The amounts of cellulose, hemicellulose, and lignin in the Eucalyptus were measured according to reported procedures (Zhao et al. 2014, 2017). The dried Eucalyptus stem chips were ground to pass through 40- to 60-mesh screens and then Soxhlet-extracted with toluene/ethanol (2:1, v/v) for 6 h. Thereafter, the dewaxed powders were delignified by sodium chlorite (pH 4.0) at 75 °C for 4 h. The solid residues were classified as holocelluloses. The cellulose content of Eucalyptus was determined by the Kurschner-Hoffner’s method. In short, the dewaxed Eucalyptus was treated with nitric acid (65%) and ethanol (96%) with the volume ratio of 1 to 4 at 100 °C. It should be noted that fresh nitric acid/ethanol solution was periodically added. After the reaction, the collected solid product (cellulose) was repeatedly washed with deionized (DI) water and then dried at 60 °C overnight. The hemicellulose content in Eucalyptus was calculated based on the difference between the weights of holocellulose and cellulose.

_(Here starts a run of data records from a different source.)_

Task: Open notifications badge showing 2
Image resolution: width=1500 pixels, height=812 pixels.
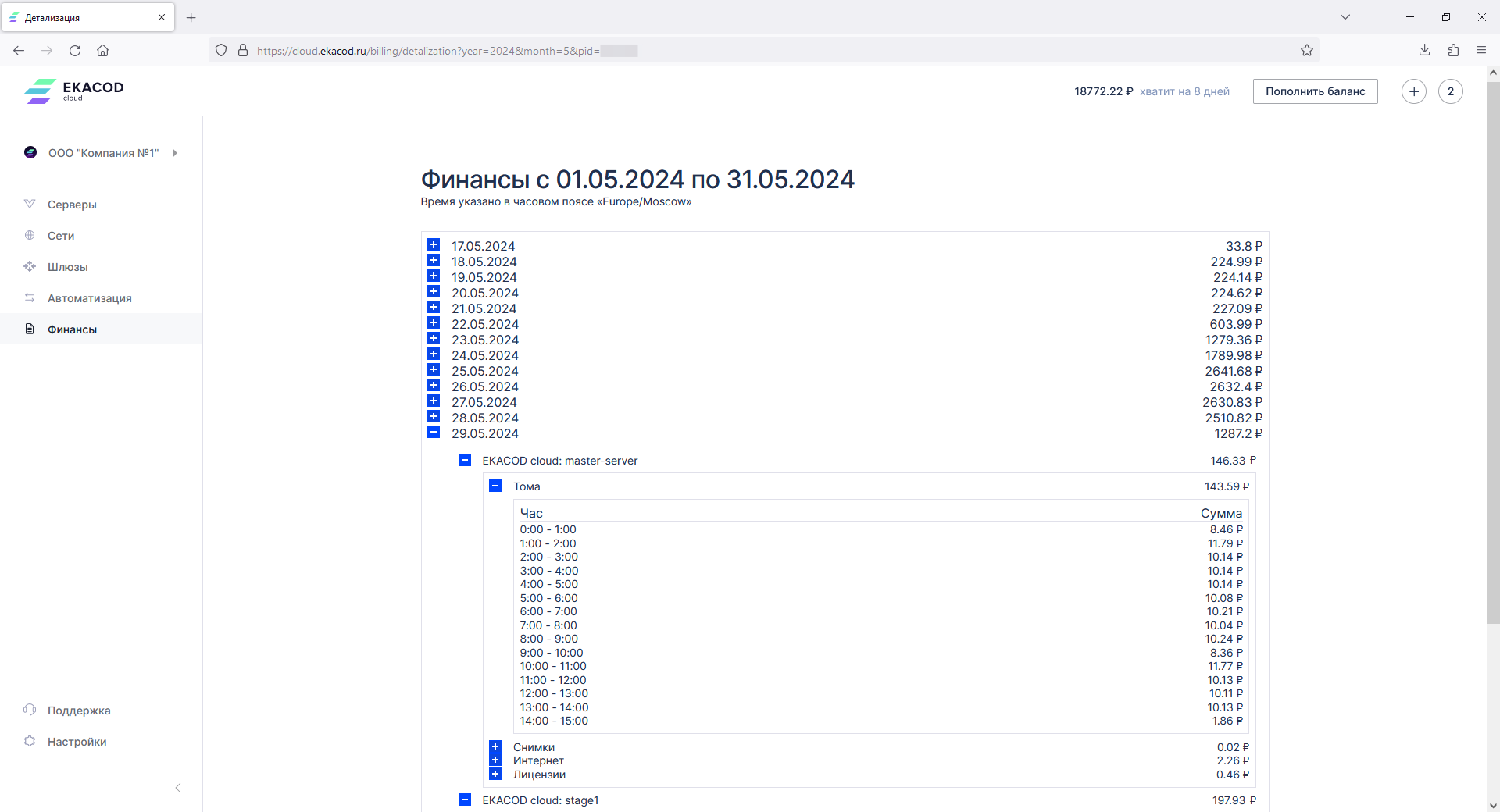Action: pyautogui.click(x=1450, y=91)
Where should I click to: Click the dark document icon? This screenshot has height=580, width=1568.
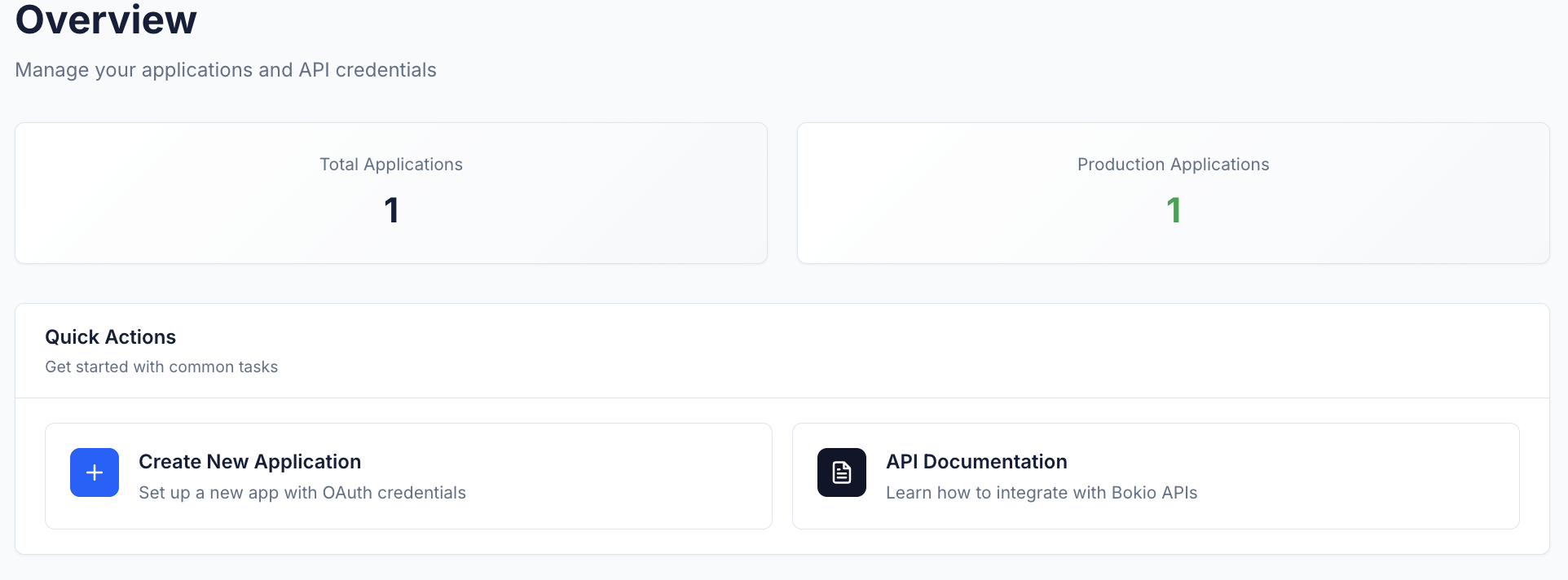[x=842, y=472]
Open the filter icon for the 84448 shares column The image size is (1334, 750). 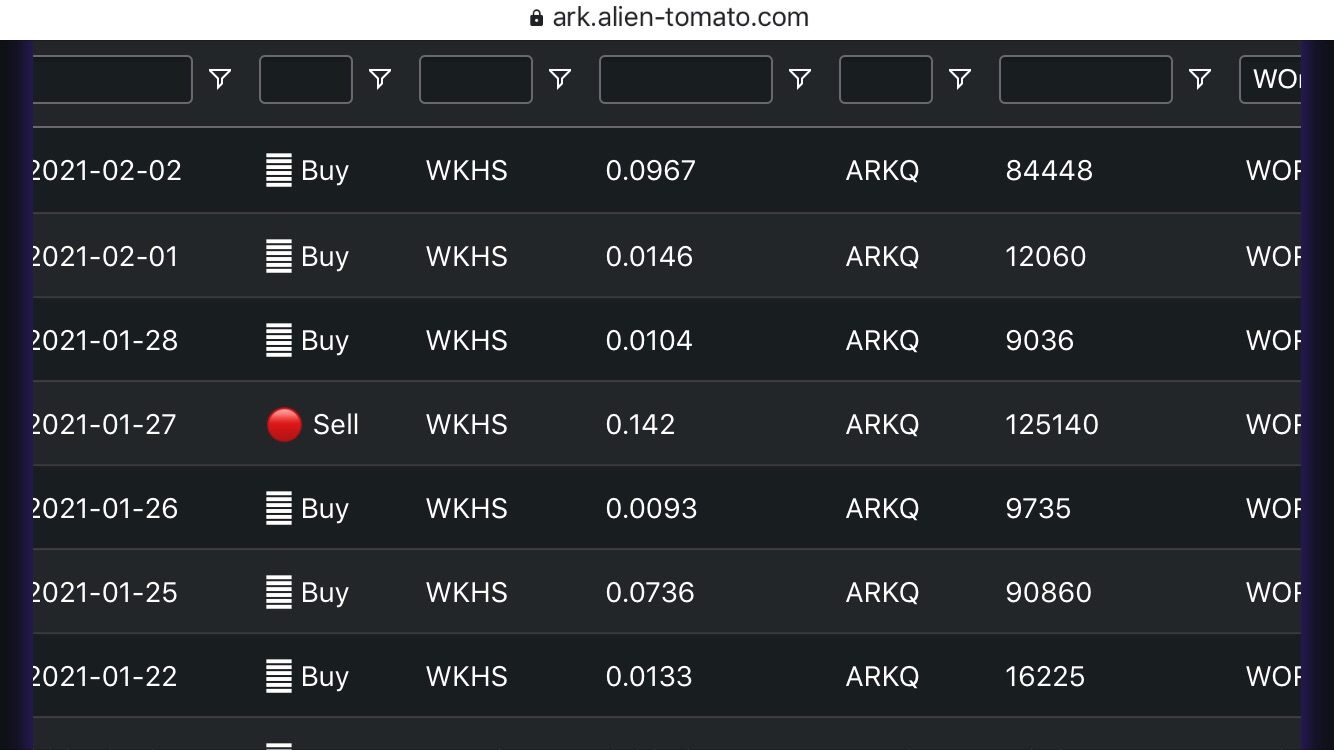tap(1200, 79)
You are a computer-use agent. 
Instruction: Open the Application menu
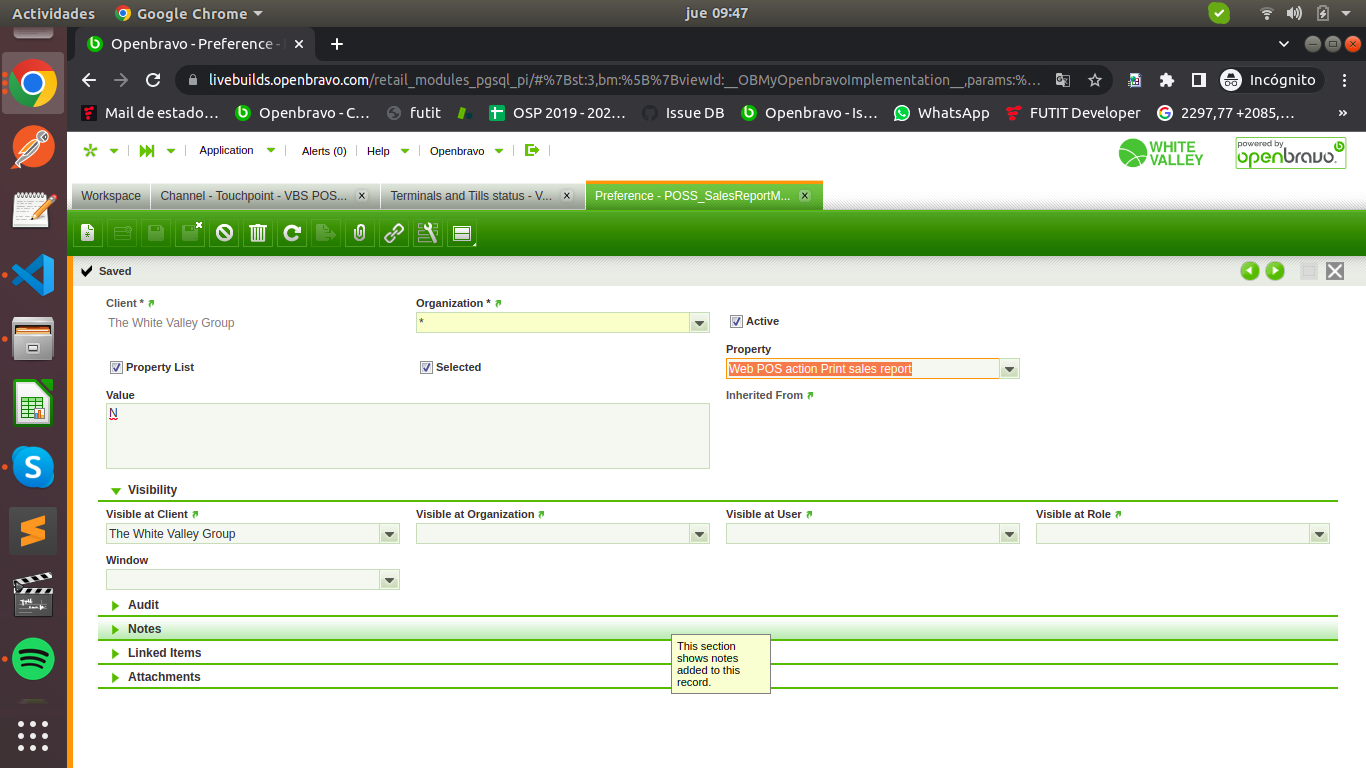(227, 150)
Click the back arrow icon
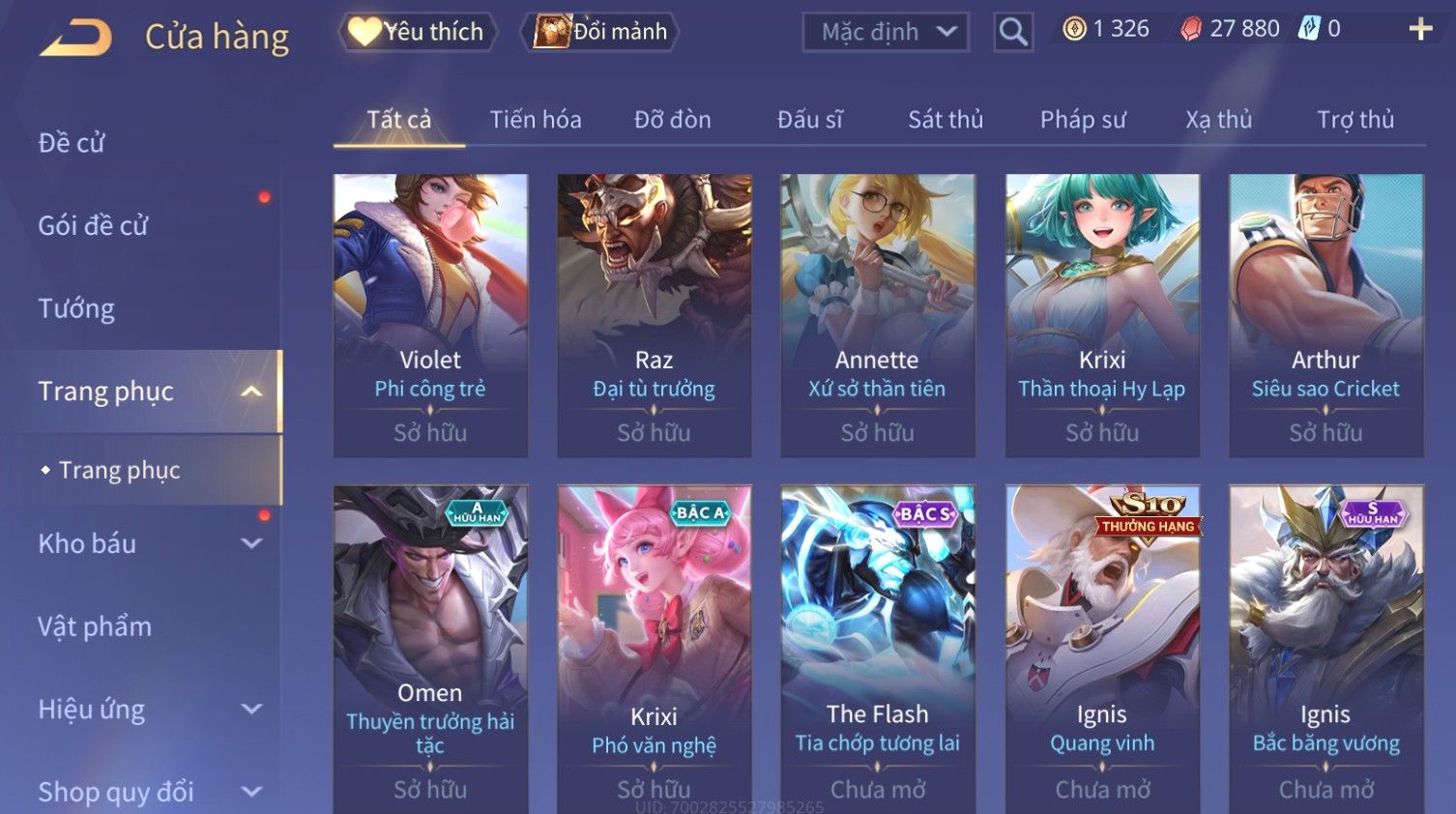 coord(75,38)
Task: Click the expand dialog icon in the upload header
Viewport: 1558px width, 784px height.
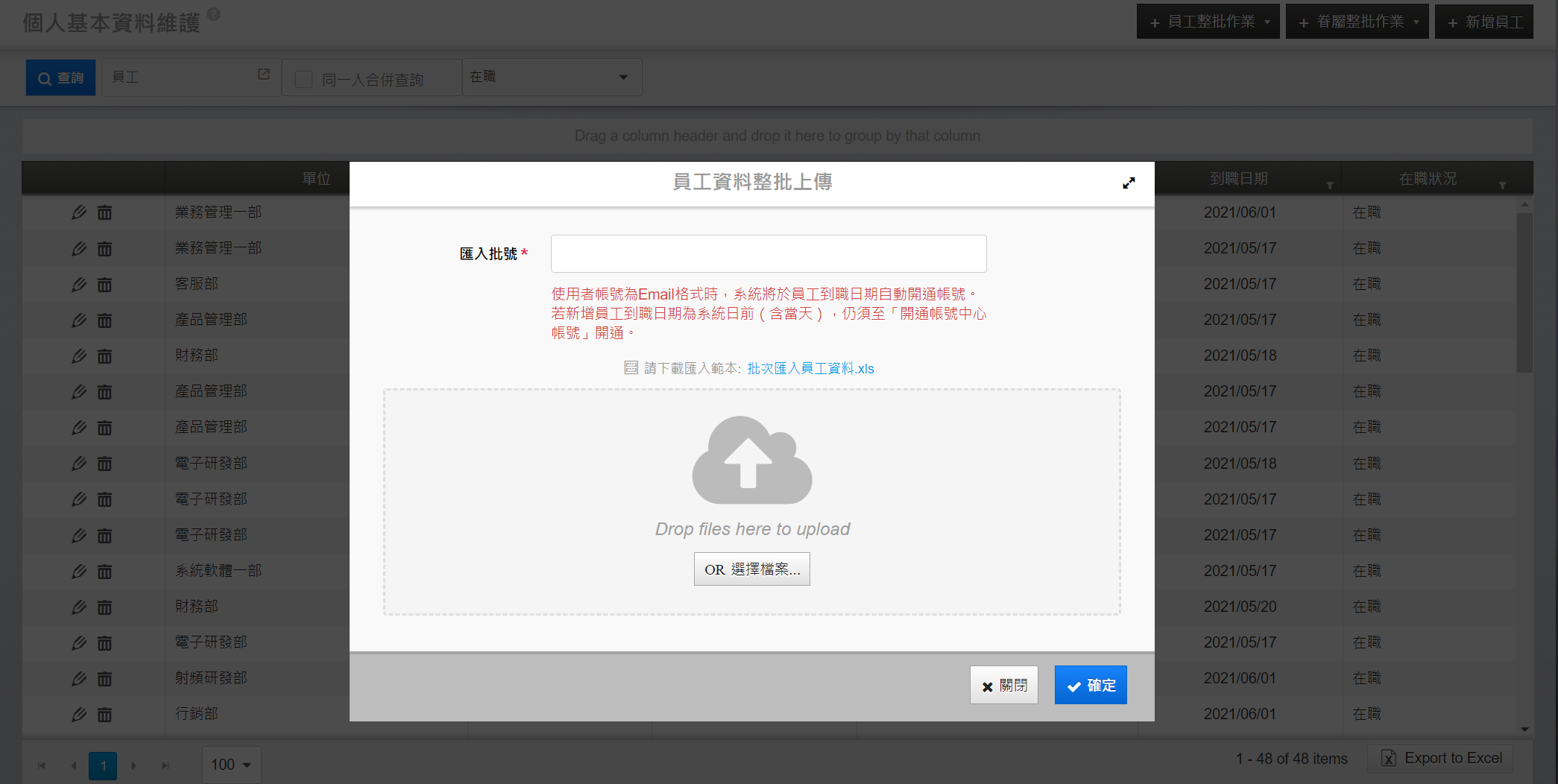Action: (1129, 183)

The lignin content of Eucalyptus was measured by the standard analytical procedure of the National Renewable Energy Laboratory (NREL/TP-510-42618) (Sluiter et al. 2010).

Chemical pretreatments

H2SO4 pretreatment: First, 50 mg Eucalyptus samples (60- to 80-mesh) and 1.5 mL dilute H2SO4 (0.25%, 1%, 4%, v/v) were added into the thick-wall glass pipe and then heated at 121 °C for 20 min, respectively. After the reaction, the mixtures were maintained at 50 °C for 2 h with shaking at 150 rpm. The solid residues were collected for the further enzymatic hydrolysis reaction. Each experiment was repeated triplicate under the same conditions to ensure the reproducibility of the results.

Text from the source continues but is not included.